Le había vuelto a meter en el almacén de un empujón que le había tirado al suelo. Para entonces, a la velocidad que cabalgaba, Ciarán ya debía de estar a millas de distancia, a salvo de cualquier perro o jinete. Diarmait sentía en el aire el fantasma de su presencia, que había estado tan cercana. «Lo sabía —pensaba con rabia—, sabía que vendrías».

—¡Si quiero saldré ahora mismo por esa puerta! ¡Como un hombre libre, que es lo que soy! —le respondió el muchacho, incorporándose de nuevo—. Yo soy Eochaid Ciar, hijo de Ciarán, de la Llanura del Cisne, y de Aífe de los Déisi y no de la Huella Blanca, como tú crees, por lo que no te pertenezco en modo alguno. —Lo dijo como si también fuera para sí mismo, para reafirmarse en su convicción.
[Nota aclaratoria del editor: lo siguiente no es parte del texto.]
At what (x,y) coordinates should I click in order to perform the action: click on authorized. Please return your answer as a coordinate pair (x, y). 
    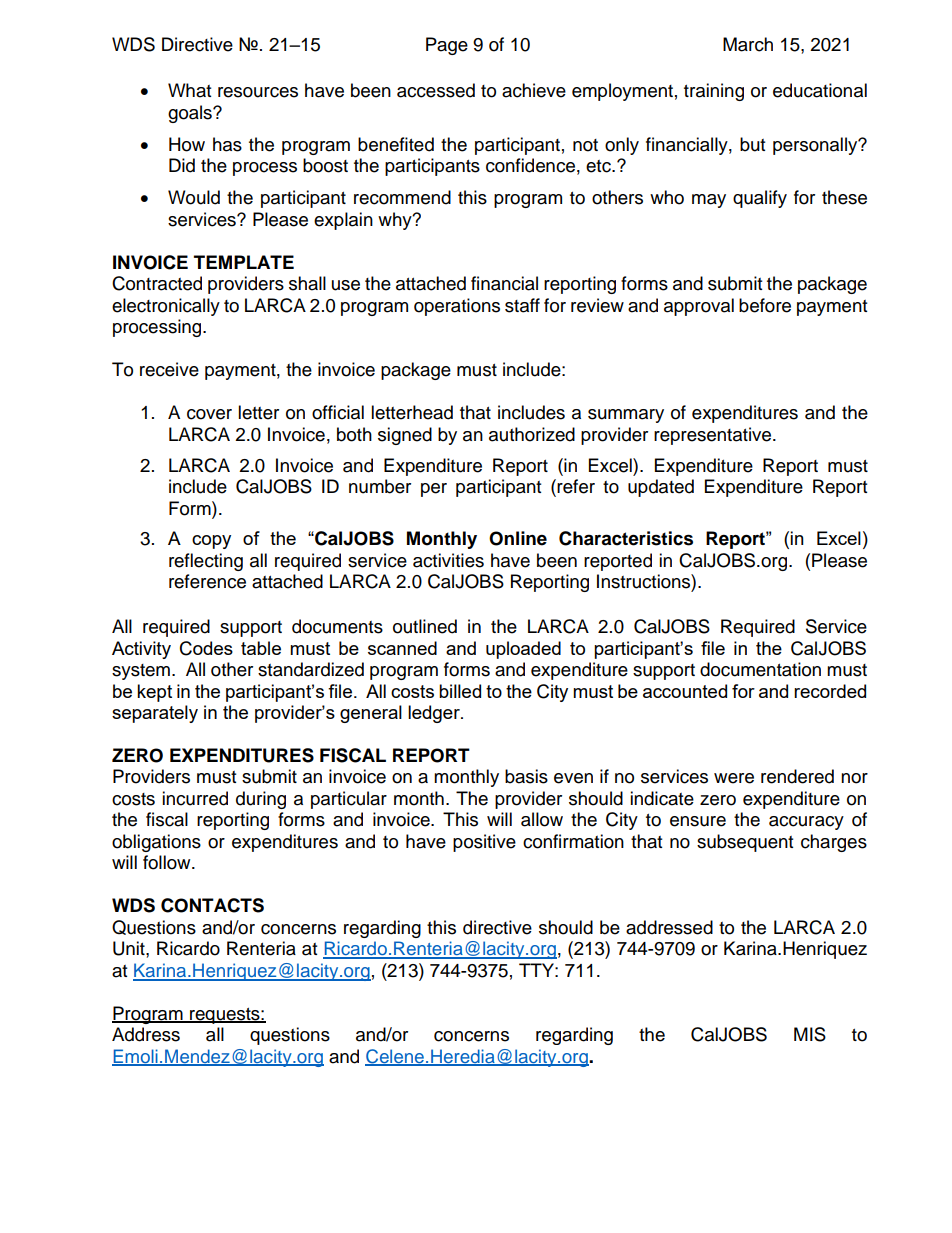
    Looking at the image, I should click on (532, 434).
Diarmait retrocedió ante tan osadas palabras por parte de un adolescente, prisionero de su casa y separado del hogar por un mar interminable. La misma arrogancia de su padre. Era cierto que no había ni rastro de Olwen en aquel fiero muchacho. Ahora valía menos que una rata y, sin embargo, no parecía importarle. Creyó ver en él un brillo que, muchos años después, reconocería como un nacimiento. El de un gran líder, capaz de llevar a cabo una venganza histórica. Por un momento cruzó por la mente de Diarmait la imagen de Finn, supuesto nieto de aquella isleña anciana: la mirada de Olwen, que no había sabido adivinar.

—Estúpido. Ahora ya nada puede protegerte.
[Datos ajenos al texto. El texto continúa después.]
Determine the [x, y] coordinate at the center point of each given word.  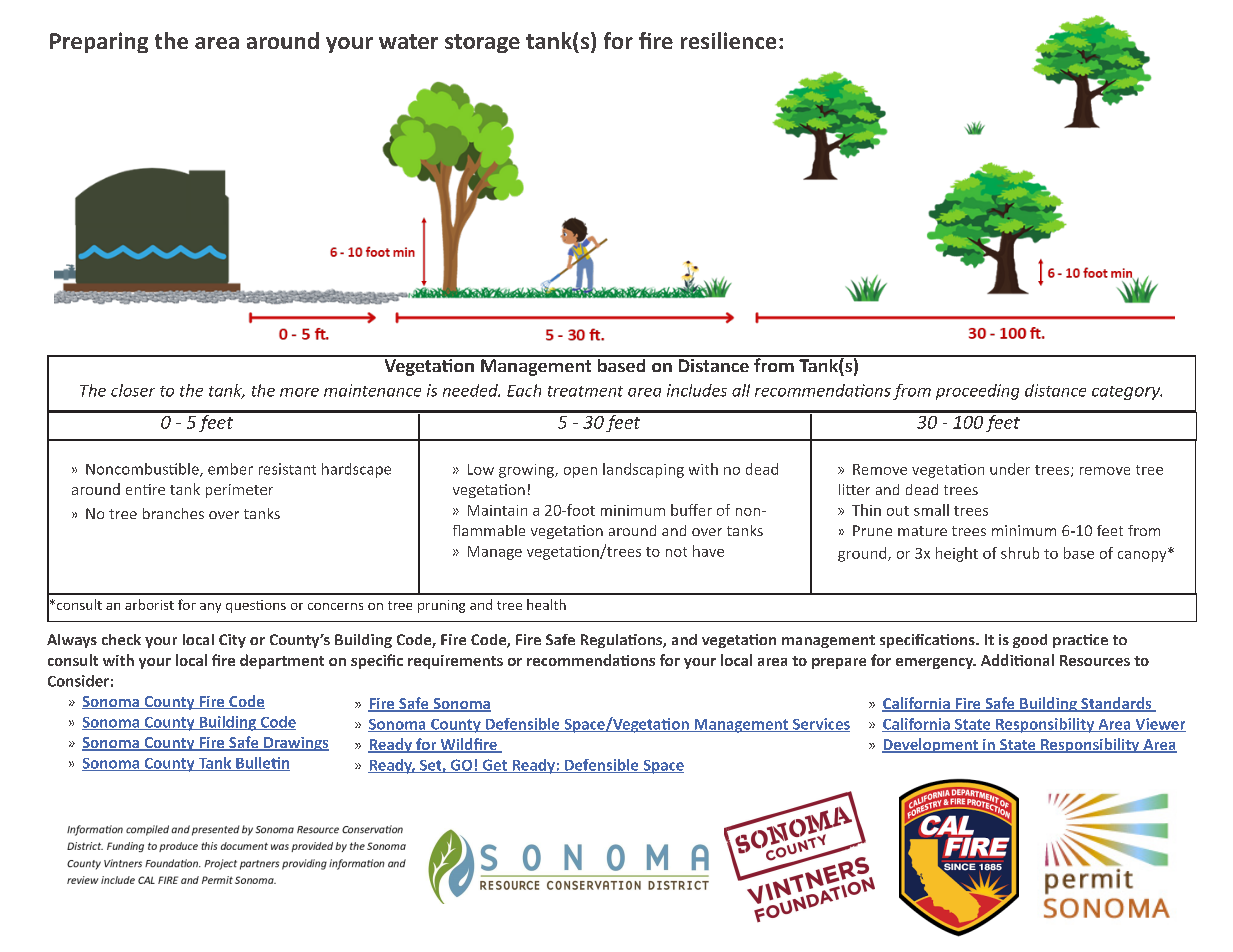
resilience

—No me matarás. No serías un rey justo si lo hicieras.

—Estás en mi casa y en mi territorio. Mi juez no me castigará por dar muerte al hijo de un enemigo —le respondió, iracundo.

—De poco puedo servirte muerto. Eso no haría crecer tus riquezas ni tus bienes —contestó Ciar, calmo y seguro. Tenía muy clara cada palabra que debía decirle, ardiendo en la mente—. En cambio, si vivo, trabajaré para ti y te serviré voluntariamente, desde mi libertad.

Diarmait se extrañó ante tan inusual oferta. ¿Qué tramaba aquel mal espíritu? Había recalcado «desde mi libertad». El muchacho no estaba dispuesto a perder su estatus, pero, a los demás efectos, se presentaba como si fuera un sirviente.

—¿Por qué habrías de arrodillarte ante quien no quiere nada bueno para ti?

—Tú tienes algo que yo quiero —le contestó, sin rodeos, señalando con la cabeza a Áine, que estaba en el marco de la puerta. Ella abrió completamente los ojos, indignada—. Y es por eso que no puedo fingir que soy tu hijo. Porque entonces sería ilegal que me la dieras.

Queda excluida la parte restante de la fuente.